A handful of former Latin American presidents arrived in Venezuela on Saturday (July 15) in anticipation of observing an opposition-organized unofficial referendum on the constitution.
Opposition groups have called Sunday’s (July 16) plebiscite after months of protests, saying Venezuelans should have their say on President Nicolas Maduro’s plan to rewrite the constitution.
Former Mexican President Vicente Fox called on Venezuelans to vote and defended the legitimacy of the plebiscite.
Other former leader who will serve as observers include former Colombian President Andres Pastrana, former Bolivian President Tito Quiroga and former Costa Rican Presidents Miguel Angel Rodriguez and Laura Chinchilla.
The ex-presidents were appointed as observers by the Democratic Initiative of Spain and the Americans and invited by the opposition-led National Assembly.
The opposition will organize the symbolic vote on Sunday (July 16) as part of its strategy to delegitimise Maduro. Venezuelans will also be asked their view on the military’s responsibility for “recovering constitutional order” and the formation of a new “national unity” government, the Democratic Unity coalition announced.
The opposition’s planned vote, likely to be dismissed by the government, would be two weeks ahead of a planned July 30 vote proposed by Maduro for a Constituent Assembly with powers to reform the constitution and supersede other institutions.
00.00-00.20 Exterior of Simon Bolivar international airport – various of ex-latin -american presidents arrive
A number of former Latin-American Presidents have arrived in Venezuela to observe an opposition-organized unofficial referendum on the country’s constitution.
The vote on Sunday was called following months of violent protests, with opposition politicians saying Venezuelans should have their say on President Nicolas Maduro’s plan to rewrite the constitution.
Former Mexican President Vicente Fox said: “It is fundamentally important that Maduro is fully aware.

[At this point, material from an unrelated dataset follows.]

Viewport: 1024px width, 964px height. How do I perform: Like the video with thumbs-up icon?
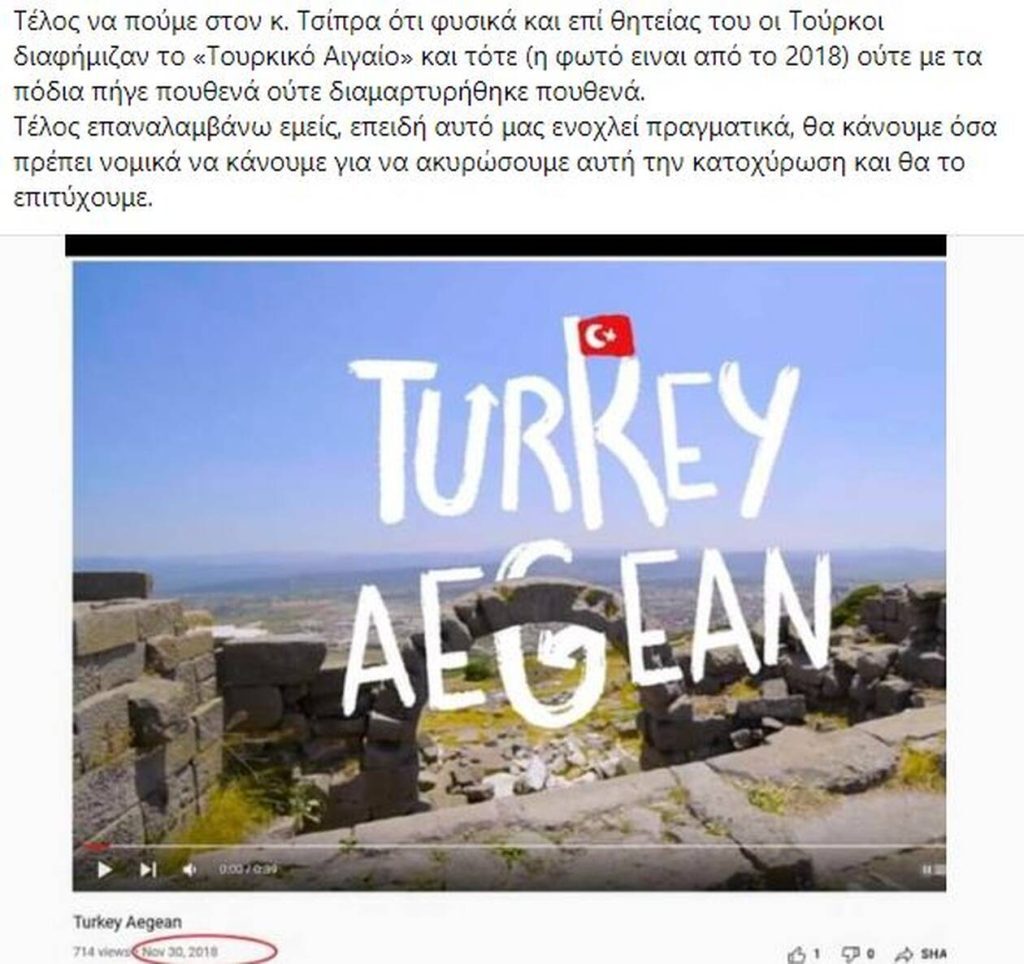(x=797, y=954)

He can argue that millions and millions of ballots are not official, clearly they are because the call comes from the National Assembly.”

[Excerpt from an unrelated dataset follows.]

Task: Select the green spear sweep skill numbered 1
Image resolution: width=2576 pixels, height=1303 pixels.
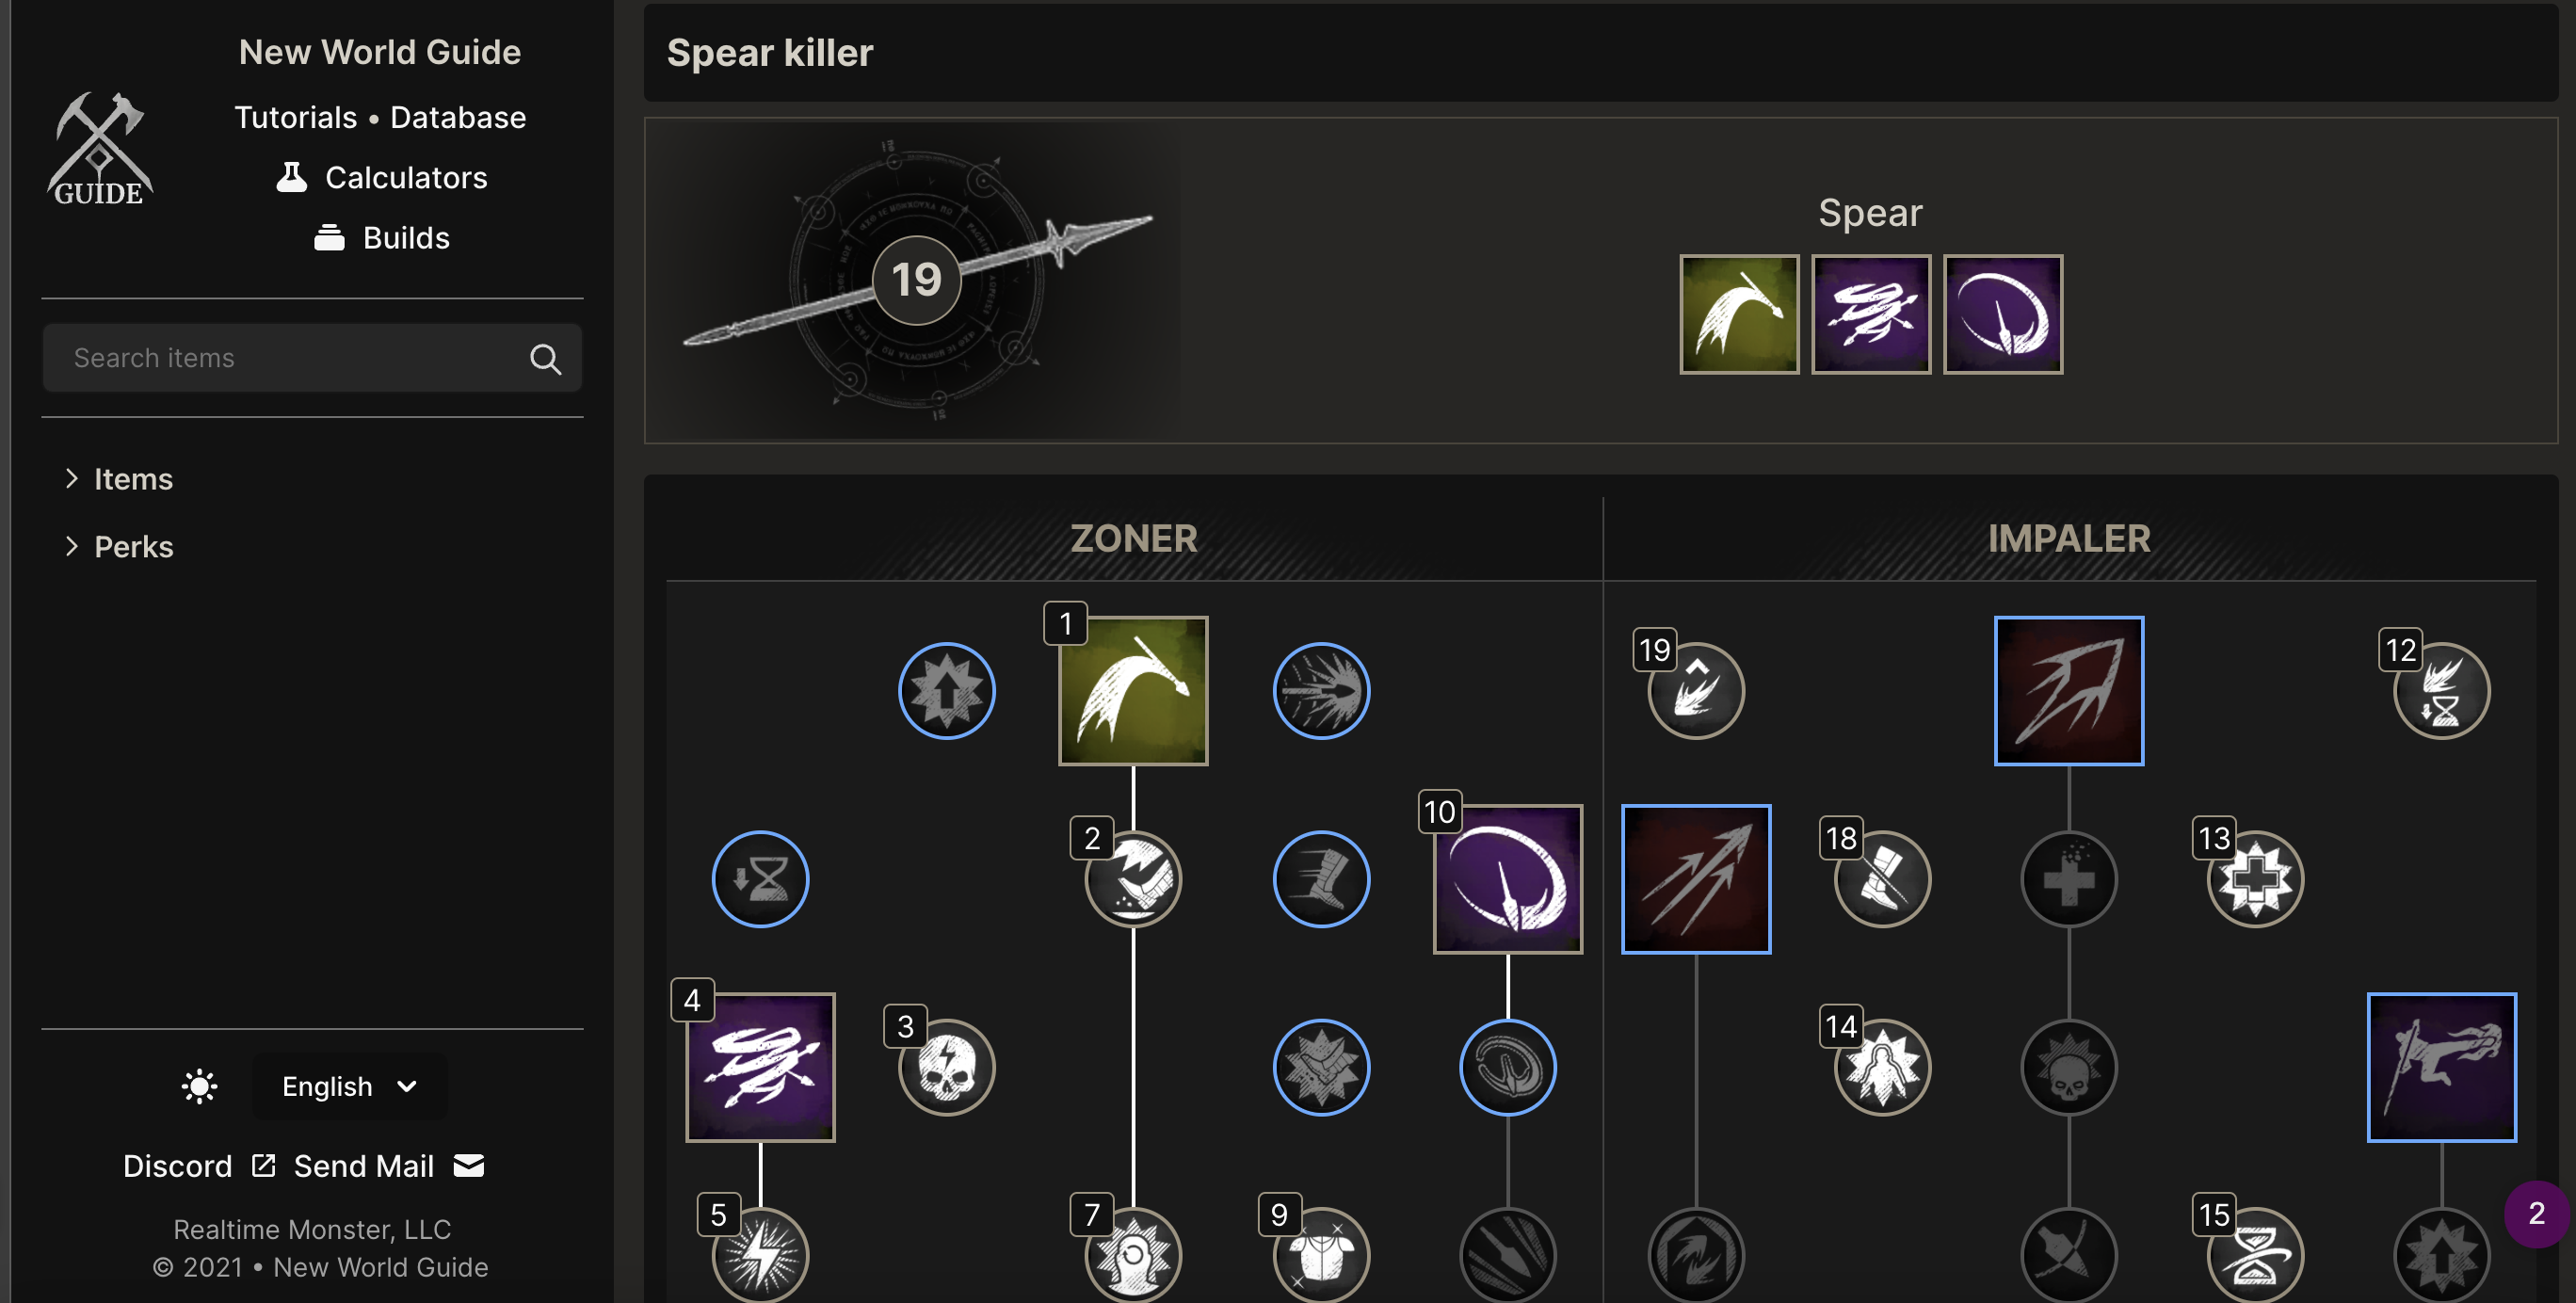Action: point(1133,691)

Many Venezuelans blame Maduro for his economic mismanagement, something they say has led to unprecedented shortages of basic goods, panic-buying and lengthy queues at supermarkets across the country.
One Caracas resident said: “With this referendum going nationwide, we will take to the streets of Venezuela again to tell them we don’t want this government.
“We don’t want their Constituent Assembly. The government has no backing and people have turned against them and we’ll try once and for all to end famine, misery and insecurity.”
If the ballot, which Maduro’s government considers an act of civil disobedience, goes against the president, the daily calls for his resignation are sure to intensify.
The recent wave of often violent demonstrations that have attracted hundreds of thousands across Venezuela, could indicate a landslide victory for the leader’s opponents.